> _Problem to solve_:
Quote only the lines that start at the line with "This screenshot has width=191, height=644." and run to the end of the entries; omit the pictures.

> _Input records_:
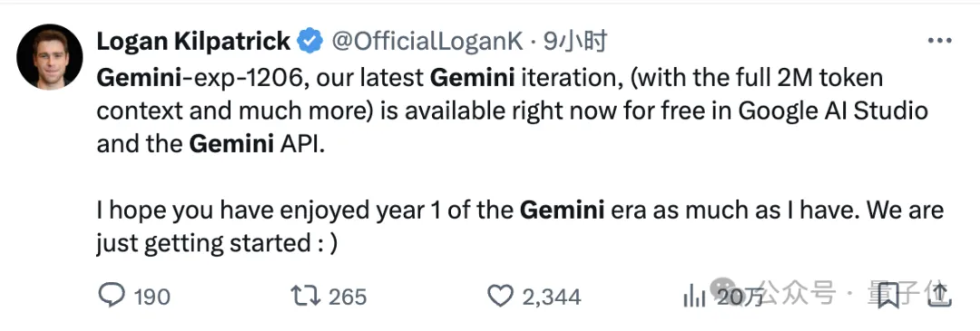Click the share upload arrow icon
Screen dimensions: 980x331
tap(939, 294)
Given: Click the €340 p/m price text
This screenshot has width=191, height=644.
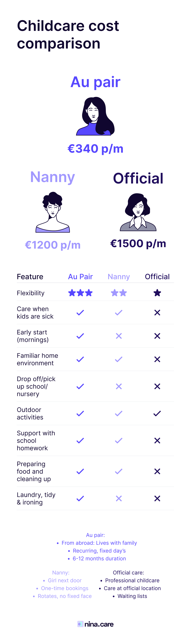Looking at the screenshot, I should 95,149.
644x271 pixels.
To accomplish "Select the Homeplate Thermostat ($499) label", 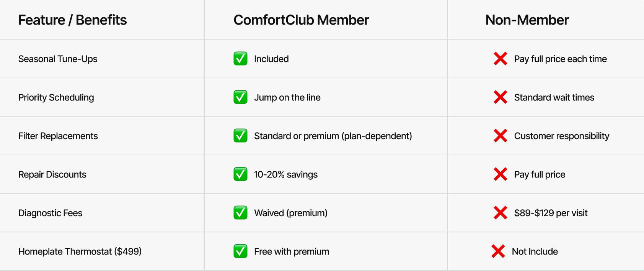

> _Task output_:
This screenshot has width=191, height=644.
Looking at the screenshot, I should 95,149.
644x271 pixels.
To accomplish "Select the Homeplate Thermostat ($499) label", 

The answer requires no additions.